A generalized nondeterministic finite automaton is a 5-tuple, $(Q, \Sigma, \delta, q_{\text{start}}, q_{\text{accept}})$, where

1. $Q$ is the finite set of states,
2. $\Sigma$ is the input alphabet,
3. $\delta: (Q - \lbrace q_{\text{accept}} \rbrace) \times (Q - \lbrace q_{\text{start}} \rbrace) \xrightarrow{} \mathcal{R}$ is the transition function,
4. $q_{\text{start}}$ is the start state, and
5. $q_{\text{accept}}$ is the accept state.

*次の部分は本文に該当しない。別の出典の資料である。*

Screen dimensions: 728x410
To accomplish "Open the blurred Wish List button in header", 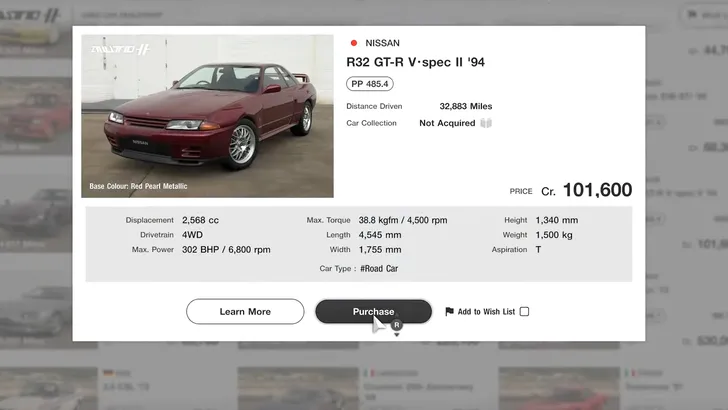I will [x=707, y=15].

3. は $\delta: (Q - \lbrace q_{\text{start}} \rbrace) \times \mathcal{R} \xrightarrow{} (Q - \lbrace q_{\text{accept}} \rbrace)$ ではない。 この式の矢印とGNFAの矢印は別物。 3. の式はtransition function (mapping) のdomain、range（p.7 FUNCTIONS AND RELATIONS 参照）を定めているだけ。

## 1 Regular Languages (p.31)

### 1.1 Finite Automata (p.31)

そういえば重量センサーの自動ドアって子供のときどっかにあったな… 昭和まで主流だったらしい。

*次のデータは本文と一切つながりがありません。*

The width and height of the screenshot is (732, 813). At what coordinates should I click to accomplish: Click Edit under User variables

## 2 Context-Free Languages (p.101)

### 2.1 Context-Free Grammars (p.102)

#### Formal definition of a context-free grammar (p.104)

If $u$, $v$, and $w$ are strings of variables and terminals, and $A \xrightarrow{} w$ is a rule of the grammar, we say that $uAv$ yields $uwv$, written $uAv ⇒ uwv$.

$\xrightarrow{}$ は文法のルール、$⇒$ はルールの適用。